*** QUELLENAUSZUG ***
Demnach verfehlt die gegen den Schuldspruch II./ gerichtete Rechtsrüge (Z 9 lit a) den vom Gesetz geforderten Bezugspunkt, weil sie den konstatierten Bereicherungsvorsatz bestreitet (US 7).
Beim Misslingen eines Einbruchsdiebstahls (US 7) kommt der von der Beschwerde hilfsweise reklamierte (Z 9 lit b) Strafaufhebungsgrund des Rücktritts vom Versuch (§ 16 StGB) nicht in Betracht (RIS-Justiz RS0090338; Hager/Massauer in WK2 §§ 15, 16 Rz 154 ff).
Die gegen den Schuldspruch I./1) gerichtete Subsumtionsrüge (Z 10) strebt die Ausschaltung der Qualifikation an; dies im Wesentlichen mit der Begründung, die vom Beschwerdeführer verwendete (richtig:) Gas-Schreckschusspistole sei ungeladen gewesen und daher mit Blick auf die objektive Gefährlichkeit einer Softgun gleichzuhalten.
*** ERFASSTE ANGABEN ***
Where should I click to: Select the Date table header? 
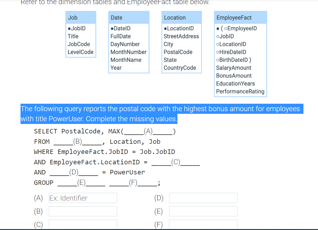pos(117,18)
***
- ANFRAGE: Wiederhole bitte den gesamten Quellenauszug Wort für Wort. Die Auflistung ist hierfür ohne Belang.

- LÖSUNG:
Demnach verfehlt die gegen den Schuldspruch II./ gerichtete Rechtsrüge (Z 9 lit a) den vom Gesetz geforderten Bezugspunkt, weil sie den konstatierten Bereicherungsvorsatz bestreitet (US 7).
Beim Misslingen eines Einbruchsdiebstahls (US 7) kommt der von der Beschwerde hilfsweise reklamierte (Z 9 lit b) Strafaufhebungsgrund des Rücktritts vom Versuch (§ 16 StGB) nicht in Betracht (RIS-Justiz RS0090338; Hager/Massauer in WK2 §§ 15, 16 Rz 154 ff).
Die gegen den Schuldspruch I./1) gerichtete Subsumtionsrüge (Z 10) strebt die Ausschaltung der Qualifikation an; dies im Wesentlichen mit der Begründung, die vom Beschwerdeführer verwendete (richtig:) Gas-Schreckschusspistole sei ungeladen gewesen und daher mit Blick auf die objektive Gefährlichkeit einer Softgun gleichzuhalten.